One of the most controversial films to come out of Iran's increasingly daring national cinema, DAUGHTERS OF THE SUN focuses on Amangol, a young woman disguised as a boy who labors long hours in a carpet workshop to help support her needy family. There, another girl falls in love with her, not knowing her true identity.
The oldest of six daughters, Amanagol comes from a poor rural family. Her father attempts to gain some income for the household while ridding himself of one mouth to feed. He shaves Amangol's head and dresses her in boy's clothes; sending "Aman" to a distant village where a vicious carpet dealer is seeking an apprentice. A talented weaver, "Aman" is quickly hired. Unlike the three young women, day laborers, who share the work space, "Aman" never speaks or slacks off. Although lonely, Amangol remains circumspect so her secret won't be discovered. As the carpet dealer burdens "Aman" with more responsibilities and harsh punishments, Amangol finds her role as a boy increasingly difficult to play, particularly when co-worker Belgheis falls in love with her male persona.
Like other recent films about women in Iran such as THE CIRCLE and THE DAY I BECAME A WOMAN, DAUGHTERS OF THE SUN is about imprisonment -- physical, economic and spiritual -- and writer-director Shahriar does a masterful job of composing her frames to evoke the theme of incarceration. The use of casements and doors and even a horse corral as framing devices, and the interplay of art and beauty, and cruelty and confinement, suggest the influence of Sergei Paradjanov. The shorn, saturnine visage of "Aman" is employed to extraordinary effect; at times it is reminiscent of Falconetti in THE PASSION OF JOAN OF ARC.

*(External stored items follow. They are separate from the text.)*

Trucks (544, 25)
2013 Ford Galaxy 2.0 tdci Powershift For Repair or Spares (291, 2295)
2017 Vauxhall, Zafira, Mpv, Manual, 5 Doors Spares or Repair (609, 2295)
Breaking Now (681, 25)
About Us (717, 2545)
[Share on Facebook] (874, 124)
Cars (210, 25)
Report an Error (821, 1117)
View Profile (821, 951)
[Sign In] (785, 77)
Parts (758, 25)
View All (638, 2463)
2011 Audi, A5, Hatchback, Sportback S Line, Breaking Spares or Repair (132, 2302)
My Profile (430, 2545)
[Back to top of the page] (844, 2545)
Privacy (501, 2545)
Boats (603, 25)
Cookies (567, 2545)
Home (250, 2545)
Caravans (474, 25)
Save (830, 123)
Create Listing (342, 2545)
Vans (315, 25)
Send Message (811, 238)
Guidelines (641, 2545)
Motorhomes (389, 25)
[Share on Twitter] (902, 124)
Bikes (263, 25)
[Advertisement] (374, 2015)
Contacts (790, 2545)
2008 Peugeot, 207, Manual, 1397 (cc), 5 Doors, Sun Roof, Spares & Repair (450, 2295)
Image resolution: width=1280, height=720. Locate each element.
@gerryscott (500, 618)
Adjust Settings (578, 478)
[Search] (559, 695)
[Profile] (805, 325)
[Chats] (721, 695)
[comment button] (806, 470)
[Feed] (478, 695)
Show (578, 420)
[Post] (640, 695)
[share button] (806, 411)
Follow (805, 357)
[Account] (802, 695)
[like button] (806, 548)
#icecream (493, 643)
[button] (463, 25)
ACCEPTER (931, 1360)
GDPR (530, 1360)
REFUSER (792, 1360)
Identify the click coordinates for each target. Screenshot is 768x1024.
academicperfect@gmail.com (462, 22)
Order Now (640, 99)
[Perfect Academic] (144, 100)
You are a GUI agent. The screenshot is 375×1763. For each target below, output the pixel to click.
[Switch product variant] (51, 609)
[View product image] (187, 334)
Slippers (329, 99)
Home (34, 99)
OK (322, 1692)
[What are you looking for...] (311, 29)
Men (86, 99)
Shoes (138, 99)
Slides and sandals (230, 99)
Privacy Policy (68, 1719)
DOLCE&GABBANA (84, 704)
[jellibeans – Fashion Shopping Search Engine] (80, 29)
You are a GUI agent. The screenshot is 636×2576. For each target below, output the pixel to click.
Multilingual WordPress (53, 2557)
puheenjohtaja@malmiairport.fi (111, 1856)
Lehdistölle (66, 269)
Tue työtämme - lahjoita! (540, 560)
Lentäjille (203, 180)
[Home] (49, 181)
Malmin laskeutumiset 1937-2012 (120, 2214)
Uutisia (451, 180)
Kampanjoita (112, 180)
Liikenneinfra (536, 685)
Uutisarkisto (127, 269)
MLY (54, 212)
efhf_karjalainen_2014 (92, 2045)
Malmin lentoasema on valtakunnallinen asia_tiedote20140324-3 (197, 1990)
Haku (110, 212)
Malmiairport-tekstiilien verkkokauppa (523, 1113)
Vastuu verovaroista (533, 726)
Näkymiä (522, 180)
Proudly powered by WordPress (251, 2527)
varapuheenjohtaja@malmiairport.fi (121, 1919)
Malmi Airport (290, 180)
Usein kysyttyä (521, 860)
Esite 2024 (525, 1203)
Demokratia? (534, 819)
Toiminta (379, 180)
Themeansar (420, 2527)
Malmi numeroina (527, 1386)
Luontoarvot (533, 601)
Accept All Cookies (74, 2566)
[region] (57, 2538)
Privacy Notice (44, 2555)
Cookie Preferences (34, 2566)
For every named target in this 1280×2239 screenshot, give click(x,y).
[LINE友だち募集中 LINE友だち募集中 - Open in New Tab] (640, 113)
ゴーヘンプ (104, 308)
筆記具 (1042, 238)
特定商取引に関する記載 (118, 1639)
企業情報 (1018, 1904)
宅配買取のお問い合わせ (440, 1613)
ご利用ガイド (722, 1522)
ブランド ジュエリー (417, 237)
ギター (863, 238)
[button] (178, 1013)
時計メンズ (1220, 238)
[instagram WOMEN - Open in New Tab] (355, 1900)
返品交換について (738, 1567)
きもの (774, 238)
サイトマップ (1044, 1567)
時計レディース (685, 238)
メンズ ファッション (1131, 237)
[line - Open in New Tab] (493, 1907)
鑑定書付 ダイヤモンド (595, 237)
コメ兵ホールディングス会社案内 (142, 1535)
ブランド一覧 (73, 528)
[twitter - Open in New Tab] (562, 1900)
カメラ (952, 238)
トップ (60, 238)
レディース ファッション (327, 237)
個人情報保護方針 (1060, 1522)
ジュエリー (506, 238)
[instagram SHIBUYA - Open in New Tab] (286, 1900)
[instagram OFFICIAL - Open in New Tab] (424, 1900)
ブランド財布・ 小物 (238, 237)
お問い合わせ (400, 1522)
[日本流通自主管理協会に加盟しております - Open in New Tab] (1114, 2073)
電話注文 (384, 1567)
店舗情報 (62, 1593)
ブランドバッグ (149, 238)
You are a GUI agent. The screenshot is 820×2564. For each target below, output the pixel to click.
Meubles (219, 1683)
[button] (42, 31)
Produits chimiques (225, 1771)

As recently as six years ago, a code of conduct for the Iranian film industry was proposed which forbade performers to cross dress. Even today, all actresses must be depicted with their hair covered. Yet DAUGHTERS OF THE SON features an actress portraying a boy, performing bare-headed (albeit shorn of her sanctioned tresses), in a story where she arouses the love of another girl. Obviously the Iranian cinema would never make BOYS DON'T CRY, but DAUGHTERS OF THE SUN is an equally brave film. Debuting writer/director Mariam Shahriar problematizes gender in a manner particular to the Iranian context, creating a poignant and fascinating film.
Writer-director Mariam Shahriar was born in Tehran in 1966. She studied film at the University of California and graduated from the University of Rome. She began her career working in the Italian film industry.